632.795(4)(a)(a) An insurer subject to
sub. (2) shall provide coverage under the same policy form and for the same premium as it originally offered in the most recent enrollment period, subject only to the medical underwriting used in that enrollment period. Unless otherwise prescribed by rule, the insurer may apply deductibles, preexisting condition limitations, waiting periods or other limits only to the extent that they would have been applicable had coverage been extended at the time of the most recent enrollment period and with credit for the satisfaction or partial satisfaction of similar provisions under the liquidated insurer's policy or plan.

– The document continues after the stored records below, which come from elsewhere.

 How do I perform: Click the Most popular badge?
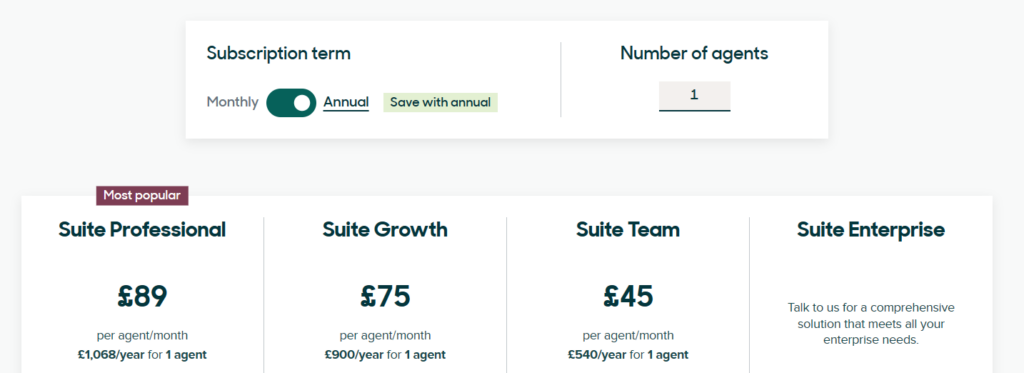tap(142, 195)
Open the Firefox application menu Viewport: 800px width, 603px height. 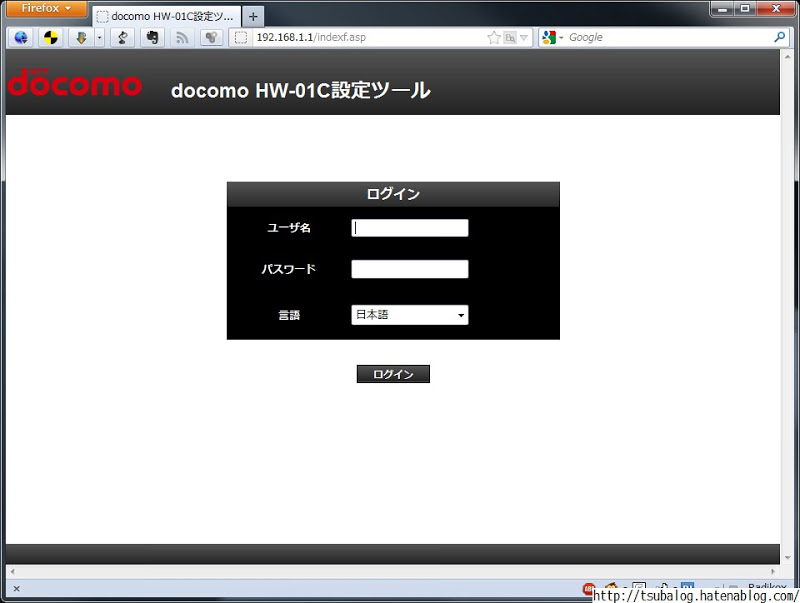pos(46,9)
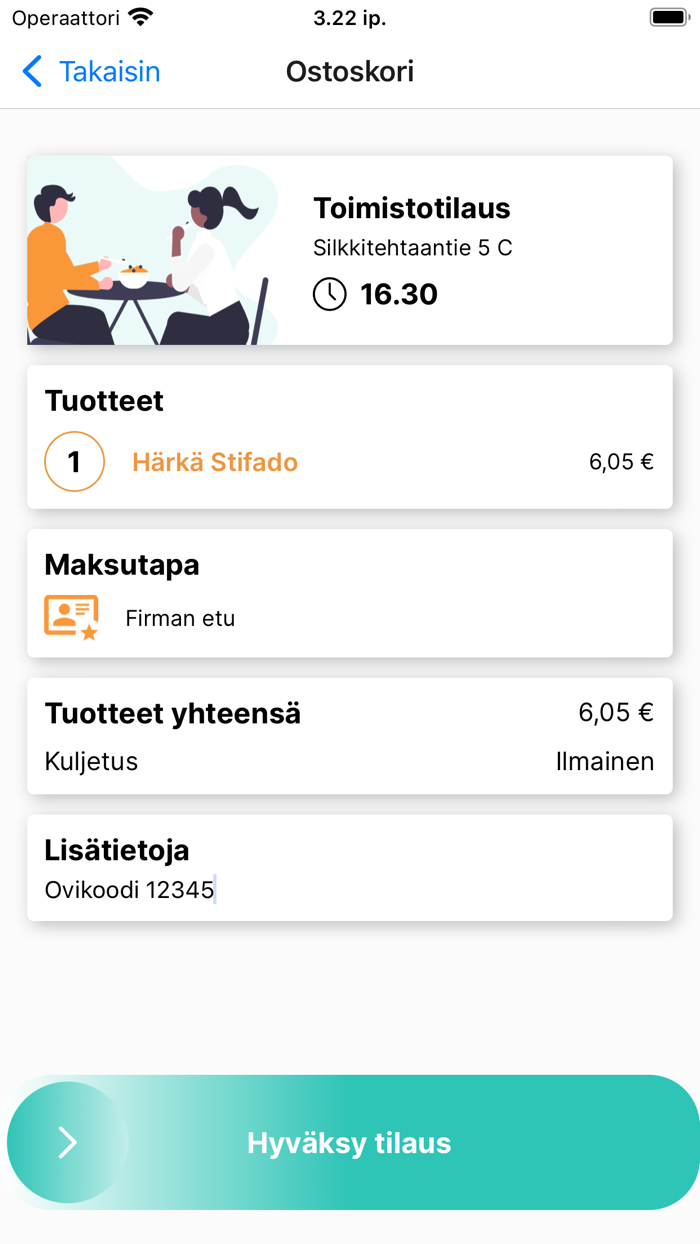700x1244 pixels.
Task: Tap the Maksutapa section heading
Action: 122,565
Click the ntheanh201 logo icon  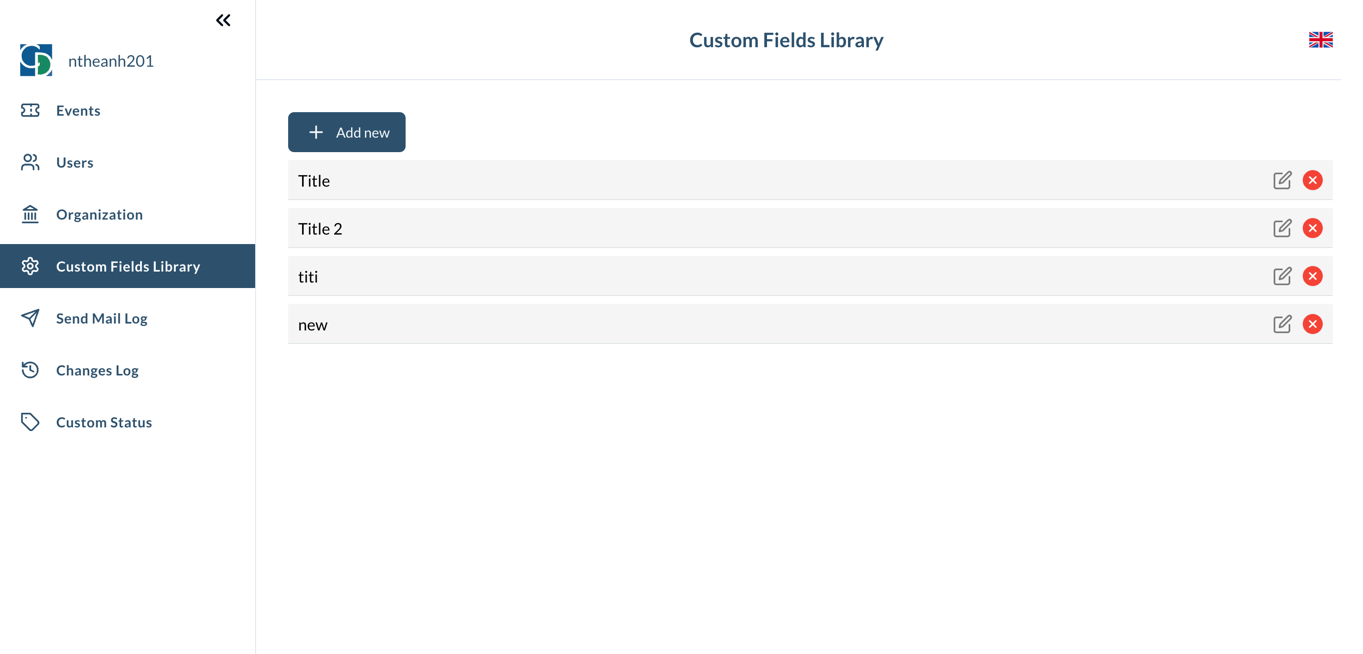click(x=36, y=60)
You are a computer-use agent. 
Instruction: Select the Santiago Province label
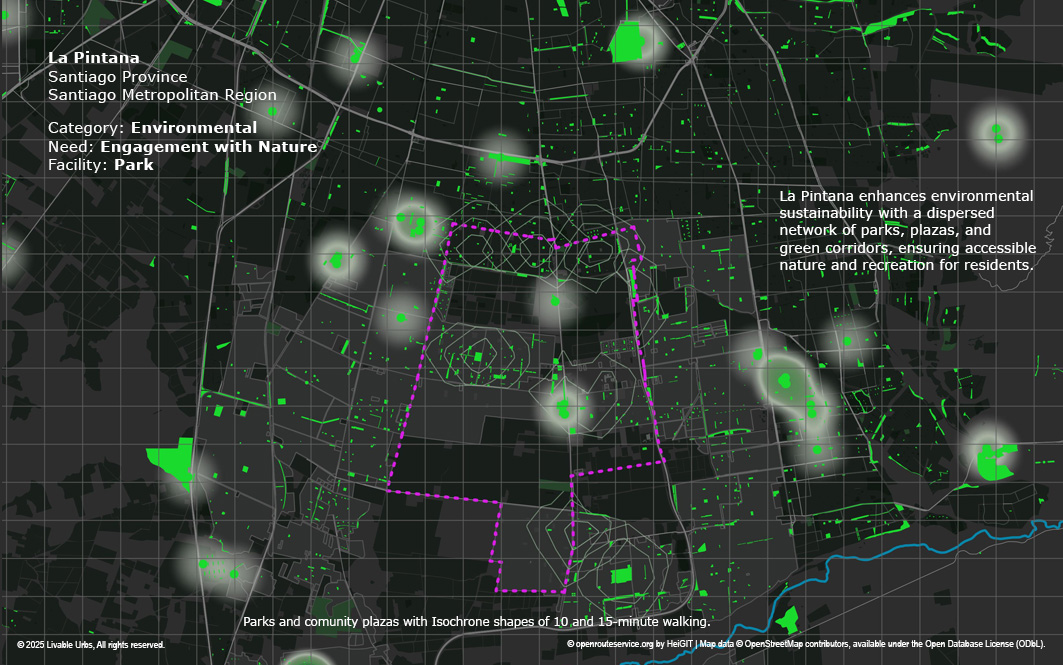117,77
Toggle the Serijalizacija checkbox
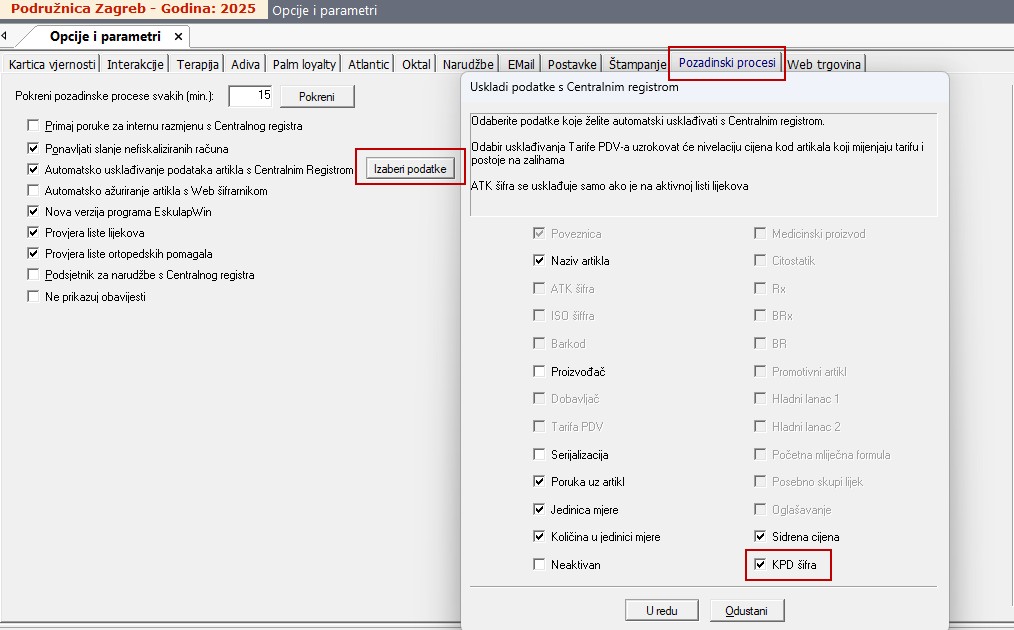The width and height of the screenshot is (1014, 630). (539, 455)
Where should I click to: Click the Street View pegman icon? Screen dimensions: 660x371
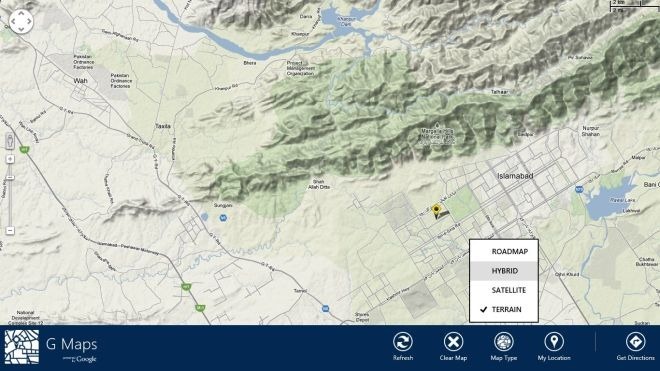click(10, 141)
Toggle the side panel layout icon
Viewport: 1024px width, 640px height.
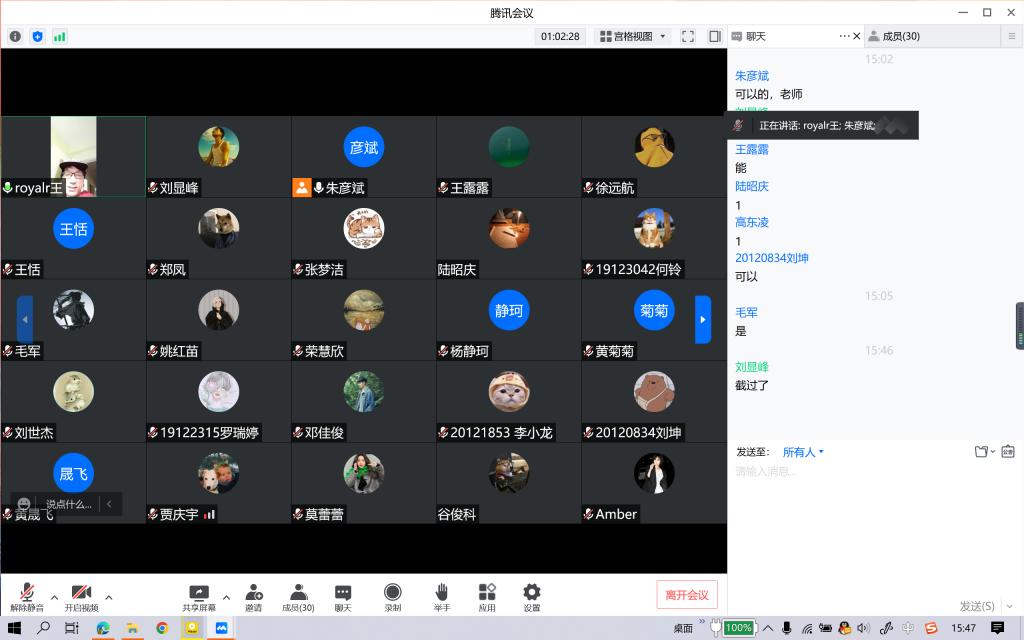pyautogui.click(x=714, y=36)
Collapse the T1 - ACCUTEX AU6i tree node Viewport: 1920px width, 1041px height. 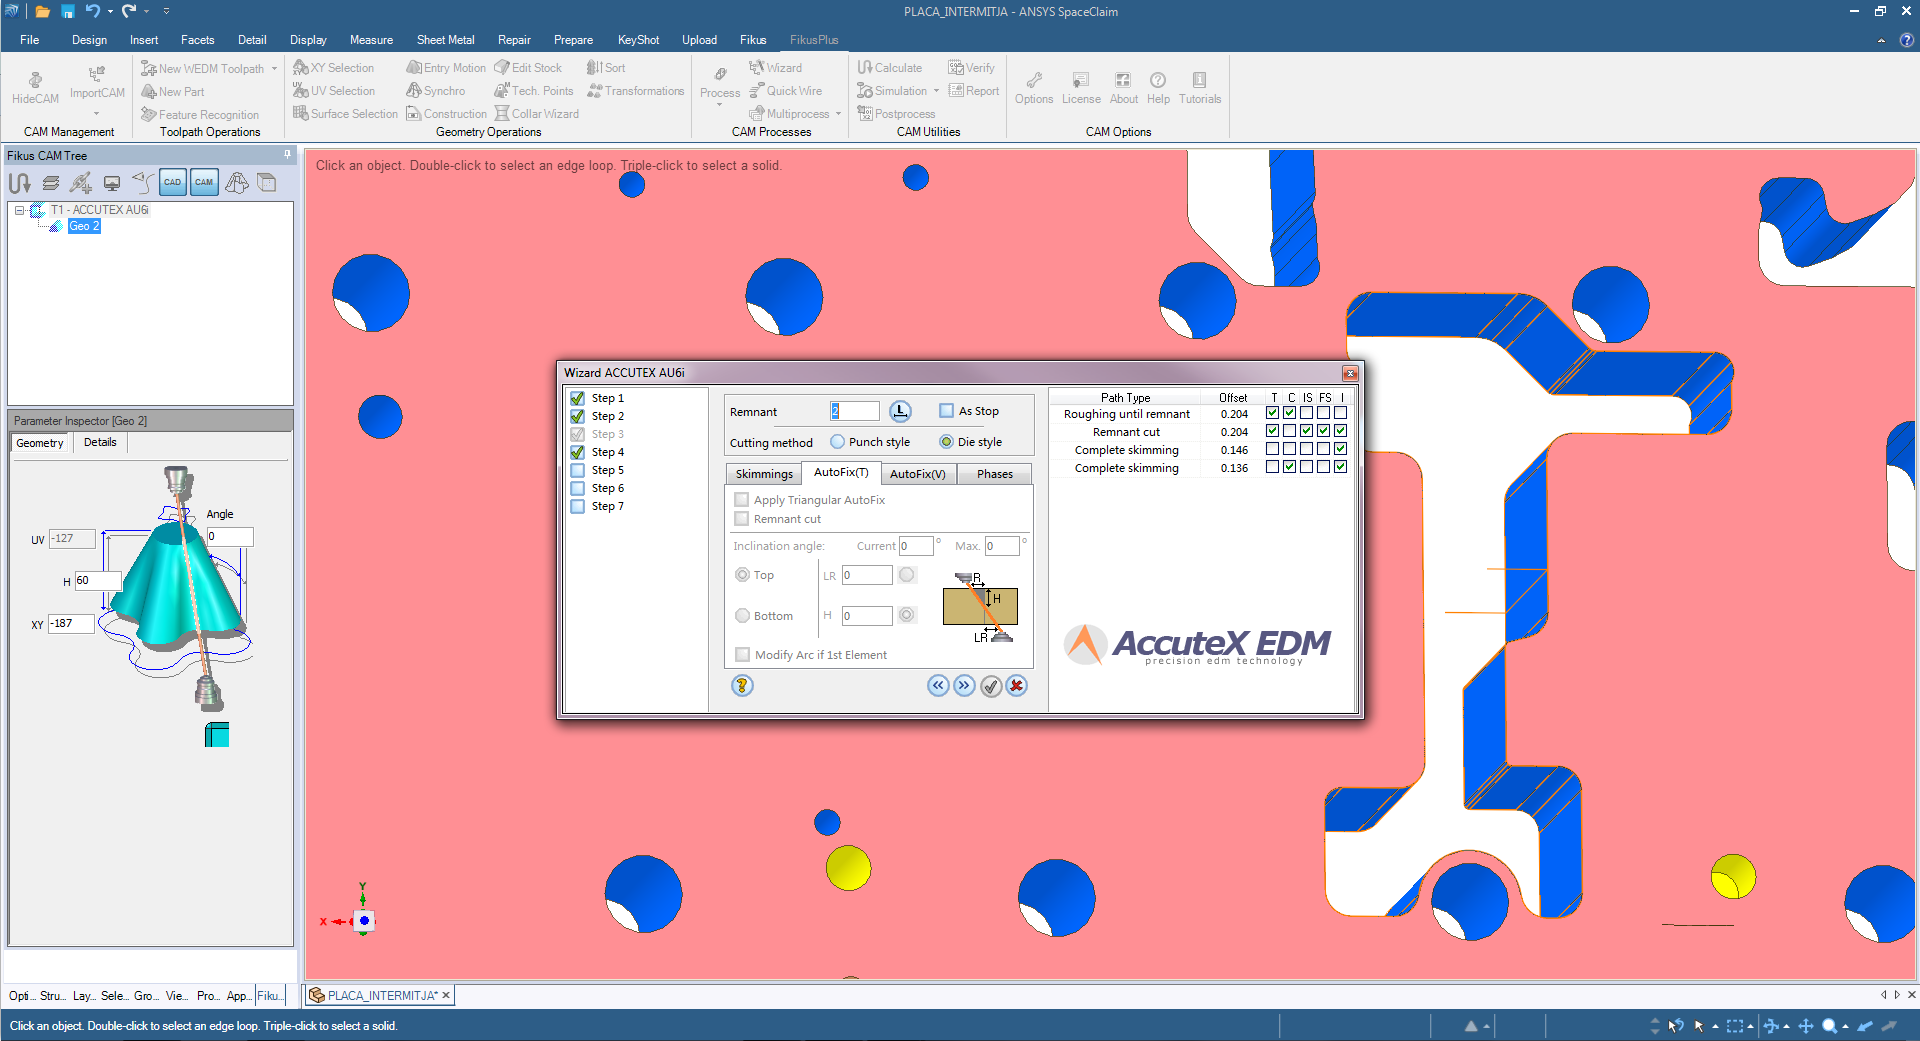[x=19, y=210]
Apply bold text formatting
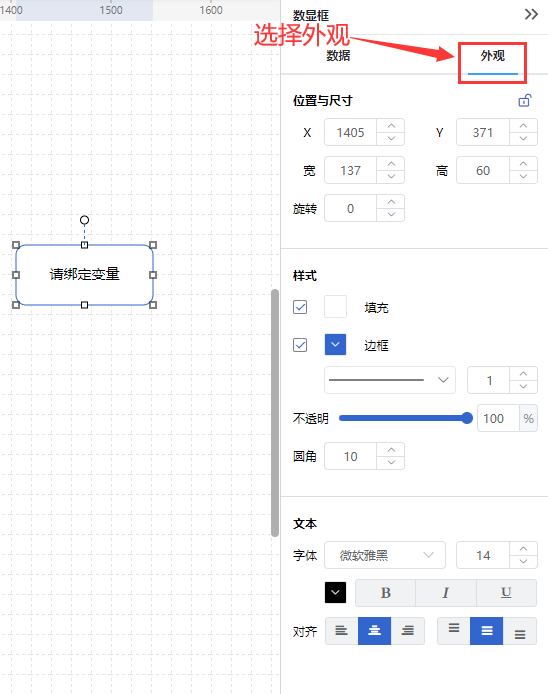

The insurer may exclude coverage of claims that are payable by a solvent insurer under insolvency coverage required by the commissioner or by the insurance regulator of another jurisdiction. Coverage shall be effective on the date that the liquidated insurer's coverage terminates.
632.795(4)(b)
(b) An insurer subject to
sub. (2) shall offer coverage to the group members, and the policyholder shall provide group members with the opportunity to obtain coverage, in the manner and within the time limits required by the commissioner by rule or order.
632.795(5)
(5) Medical assistance enrollees. This section does not apply to persons enrolled in a health care plan offered by a liquidated insurer if the persons are enrolled in that plan under a contract between the department of health and family services and the liquidated insurer under
s. 49.45 (2) (b) 2.
632.795 History
History: 1989 a. 23;
1995 a. 27 s.
9126 (19).
632.797
632.797
Disclosure of group health claims experience. 632.797(1)(a)(a) Except as provided in
subs. (2) and
(3), an insurer shall provide the policyholder of a group or blanket disability insurance policy, or an employer that provides health care coverage to its employes through a multiple-employer trust, with the policyholder's or the employer's aggregate group health claims experience for the current policy period, and for up to 2 policy periods immediately preceding the current policy period if the insurer provided coverage during those periods, upon request from the policyholder or employer.
632.797(1)(b)
(b) The insurer shall provide the information under
par. (a) no later than 30 days after receiving a request for that information from the policyholder or employer.
632.797(1)(c)
(c) The insurer may not charge the policyholder or the employer for providing the information under
par. (a) one time in a 12-month period.